The study cohort comprised 722 patients seen at Dana-Farber Cancer Institute who had localized/locally advanced PCa (i.e., stage T3 or less, N0, and M0) from 1994 to 2001. Fifty-five tagging single nucleotide polymorphisms (SNPs) from six selenoprotein genes (TXNRD1, TXNRD2, SEP15, GPX3, SELENBP1, and SEPP1) were analyzed. Logistic regression is used to examine associations of genotypes and plasma selenium levels with risk of aggressive disease, defined as D'Amico intermediate/high risk categories. Step down permutation was applied to adjust for multiple comparisons.RESULTS.
Three hundred and forty-eight patients (48%) had aggressive disease at diagnosis. Two SNPs were associated with cancer aggressiveness at diagnosis (unadjusted P = 0.017 and 0.018, respectively). The odds ratio for aggressive disease in patients carrying TXNRD2 rs1005873-AG/GG genotypes or SELENBP1 rs10788804-AG/AA genotypes was 1.54 (95%CI = 1.08, 2.20) and 1.45 (95%CI = 1.07, 1.98), respectively, compared to TXNRD2 rs1005873-AA or SELENBP1 rs10788804-GG carriers. Four SNPs in TXNRD2 (rs1005873, rs13054371, rs3788310, and rs9606174) and the rs230820 in SEPP1 were associated with plasma selenium levels (unadjusted P < 0.05). Permutation adjusted P-values were not statistically significant for all these comparisons at the cut-off point of 0.05.CONCLUSION.

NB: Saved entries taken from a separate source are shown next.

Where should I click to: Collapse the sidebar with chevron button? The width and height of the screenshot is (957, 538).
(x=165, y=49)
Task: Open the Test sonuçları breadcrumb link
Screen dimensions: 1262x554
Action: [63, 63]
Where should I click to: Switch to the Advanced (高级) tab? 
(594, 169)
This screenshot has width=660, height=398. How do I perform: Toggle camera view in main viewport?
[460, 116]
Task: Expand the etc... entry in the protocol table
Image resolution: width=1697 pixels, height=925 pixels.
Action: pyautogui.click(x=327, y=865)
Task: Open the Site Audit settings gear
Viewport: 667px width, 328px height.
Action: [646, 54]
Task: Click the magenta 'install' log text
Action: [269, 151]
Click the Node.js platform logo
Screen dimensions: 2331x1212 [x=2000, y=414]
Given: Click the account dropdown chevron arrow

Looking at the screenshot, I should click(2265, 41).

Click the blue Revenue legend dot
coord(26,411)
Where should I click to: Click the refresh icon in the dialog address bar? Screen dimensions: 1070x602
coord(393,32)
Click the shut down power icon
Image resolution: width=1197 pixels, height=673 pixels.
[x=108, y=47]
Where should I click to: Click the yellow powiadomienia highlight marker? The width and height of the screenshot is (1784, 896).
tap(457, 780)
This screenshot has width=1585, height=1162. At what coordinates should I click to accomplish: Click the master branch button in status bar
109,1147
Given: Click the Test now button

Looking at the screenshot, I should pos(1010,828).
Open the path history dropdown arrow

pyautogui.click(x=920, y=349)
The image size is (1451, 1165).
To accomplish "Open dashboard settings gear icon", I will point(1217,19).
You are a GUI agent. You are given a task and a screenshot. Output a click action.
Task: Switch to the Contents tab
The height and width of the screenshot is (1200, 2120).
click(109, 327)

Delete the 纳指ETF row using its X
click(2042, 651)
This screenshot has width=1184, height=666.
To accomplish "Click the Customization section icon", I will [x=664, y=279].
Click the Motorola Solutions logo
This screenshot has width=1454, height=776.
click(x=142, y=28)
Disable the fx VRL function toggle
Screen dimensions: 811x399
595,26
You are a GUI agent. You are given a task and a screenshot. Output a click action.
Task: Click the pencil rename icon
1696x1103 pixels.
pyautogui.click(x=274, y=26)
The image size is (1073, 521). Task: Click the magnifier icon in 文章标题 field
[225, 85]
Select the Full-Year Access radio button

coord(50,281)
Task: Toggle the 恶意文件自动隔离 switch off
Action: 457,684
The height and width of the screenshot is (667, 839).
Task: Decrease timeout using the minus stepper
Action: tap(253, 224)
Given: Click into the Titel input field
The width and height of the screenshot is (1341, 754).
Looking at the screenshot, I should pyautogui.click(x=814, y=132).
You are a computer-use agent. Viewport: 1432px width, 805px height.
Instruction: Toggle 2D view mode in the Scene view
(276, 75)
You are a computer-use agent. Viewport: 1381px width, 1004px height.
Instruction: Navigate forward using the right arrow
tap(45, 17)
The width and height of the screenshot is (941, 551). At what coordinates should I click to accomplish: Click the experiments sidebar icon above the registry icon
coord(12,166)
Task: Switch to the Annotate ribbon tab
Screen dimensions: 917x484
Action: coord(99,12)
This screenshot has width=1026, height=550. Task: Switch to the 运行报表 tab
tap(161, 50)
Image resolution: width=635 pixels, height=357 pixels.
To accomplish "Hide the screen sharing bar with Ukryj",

We identified polymorphisms in selenoproteins that may influence the plasma selenium levels and may be associated with the risk of presenting with aggressive PCa in men with localized or locally advanced PCa. These results should be validated in other independent datasets. Prostate 76:691–699, 2016. © 2016 Wiley Periodicals, Inc.